The function $\mathcal {D}$ characterizes the descent directions for F at a given point x. Specifically, if $\mathcal {D}(x,d) < 0$, then d is a descent direction for F at x. Conversely, if $\mathcal {D}(x,d) \ge 0$ for all $d \in \mathbb {R}^n$, then x is a Pareto critical point.

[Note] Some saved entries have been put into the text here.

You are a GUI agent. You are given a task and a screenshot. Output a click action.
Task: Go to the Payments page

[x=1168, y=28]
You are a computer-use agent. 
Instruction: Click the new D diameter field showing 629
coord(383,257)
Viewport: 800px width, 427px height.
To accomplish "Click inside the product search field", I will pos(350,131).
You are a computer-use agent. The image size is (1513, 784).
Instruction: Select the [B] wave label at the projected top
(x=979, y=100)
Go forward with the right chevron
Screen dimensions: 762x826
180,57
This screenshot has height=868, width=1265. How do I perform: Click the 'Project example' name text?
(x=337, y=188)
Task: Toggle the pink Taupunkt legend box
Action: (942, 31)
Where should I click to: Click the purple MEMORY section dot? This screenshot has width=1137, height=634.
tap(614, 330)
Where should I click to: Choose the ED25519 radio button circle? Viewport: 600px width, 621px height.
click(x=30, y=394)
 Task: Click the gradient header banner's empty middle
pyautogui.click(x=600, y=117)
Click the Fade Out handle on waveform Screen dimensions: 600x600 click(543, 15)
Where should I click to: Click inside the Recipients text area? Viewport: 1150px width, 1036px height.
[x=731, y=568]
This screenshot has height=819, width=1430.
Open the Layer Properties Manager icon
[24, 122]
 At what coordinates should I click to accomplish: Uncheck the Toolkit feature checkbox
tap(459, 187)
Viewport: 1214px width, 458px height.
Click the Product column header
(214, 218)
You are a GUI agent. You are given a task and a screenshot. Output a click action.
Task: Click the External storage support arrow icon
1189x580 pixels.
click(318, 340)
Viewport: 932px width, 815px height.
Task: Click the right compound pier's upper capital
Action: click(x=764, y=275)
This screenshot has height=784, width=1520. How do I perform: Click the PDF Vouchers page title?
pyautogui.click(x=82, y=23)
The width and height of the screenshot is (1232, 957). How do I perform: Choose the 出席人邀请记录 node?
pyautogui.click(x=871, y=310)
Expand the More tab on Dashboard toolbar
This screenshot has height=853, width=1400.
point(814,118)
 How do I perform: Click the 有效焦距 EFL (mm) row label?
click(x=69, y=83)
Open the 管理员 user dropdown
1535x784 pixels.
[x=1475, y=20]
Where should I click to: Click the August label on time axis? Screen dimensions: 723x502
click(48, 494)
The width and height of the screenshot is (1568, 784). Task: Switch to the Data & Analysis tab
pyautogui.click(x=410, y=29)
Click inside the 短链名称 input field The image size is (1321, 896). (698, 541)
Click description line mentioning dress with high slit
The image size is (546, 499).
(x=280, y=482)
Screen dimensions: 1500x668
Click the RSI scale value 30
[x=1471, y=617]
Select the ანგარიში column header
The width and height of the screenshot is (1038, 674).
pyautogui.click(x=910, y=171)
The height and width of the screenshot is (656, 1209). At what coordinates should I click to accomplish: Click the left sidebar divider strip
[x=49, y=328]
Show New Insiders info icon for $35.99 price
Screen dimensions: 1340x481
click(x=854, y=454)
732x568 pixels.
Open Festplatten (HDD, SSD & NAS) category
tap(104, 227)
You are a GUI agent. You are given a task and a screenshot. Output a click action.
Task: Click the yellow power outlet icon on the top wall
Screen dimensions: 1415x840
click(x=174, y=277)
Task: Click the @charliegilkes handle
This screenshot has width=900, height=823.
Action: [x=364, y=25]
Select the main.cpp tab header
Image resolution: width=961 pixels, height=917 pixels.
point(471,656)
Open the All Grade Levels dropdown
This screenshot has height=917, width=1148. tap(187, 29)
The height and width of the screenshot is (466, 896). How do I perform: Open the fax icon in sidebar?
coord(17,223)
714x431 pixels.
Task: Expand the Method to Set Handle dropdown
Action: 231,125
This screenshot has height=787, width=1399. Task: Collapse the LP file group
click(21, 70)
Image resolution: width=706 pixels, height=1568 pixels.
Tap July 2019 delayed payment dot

We define $F: \mathbb {R}^n \rightarrow \mathbb {R}^m$ as convex (or strictly convex) if each component $F_j: \mathbb {R}^n \rightarrow \mathbb {R}$ is convex (or strictly convex) for all $j = 1, \ldots , m$, i.e., for all $x,y \in \mathbb {R}^n$ and $t \in [0,1]$ (or $t \in (0,1)$),

$$\begin{aligned} F((1-t)x+ty)\preceq (1-t)F(x)+tF(y) \quad (\text{ or } \prec ). \end{aligned}$$

(3)

The following result establishes a relationship between the concepts of criticality, optimality, and convexity.

Lemma 2.1

[22, Theorem 3.1] The following statements hold:

(i)
if $x^{*}$ is local weak Pareto optimal, then $x^{*}$ is a Pareto critical point for F;
(ii)
if F is convex and $x^{*}$ is Pareto critical for F, then $x^{*}$ is weak Pareto optimal;
(iii)
if F is strictly convex and $x^{*}$ is Pareto critical for F, then $x^{*}$ is Pareto optimal.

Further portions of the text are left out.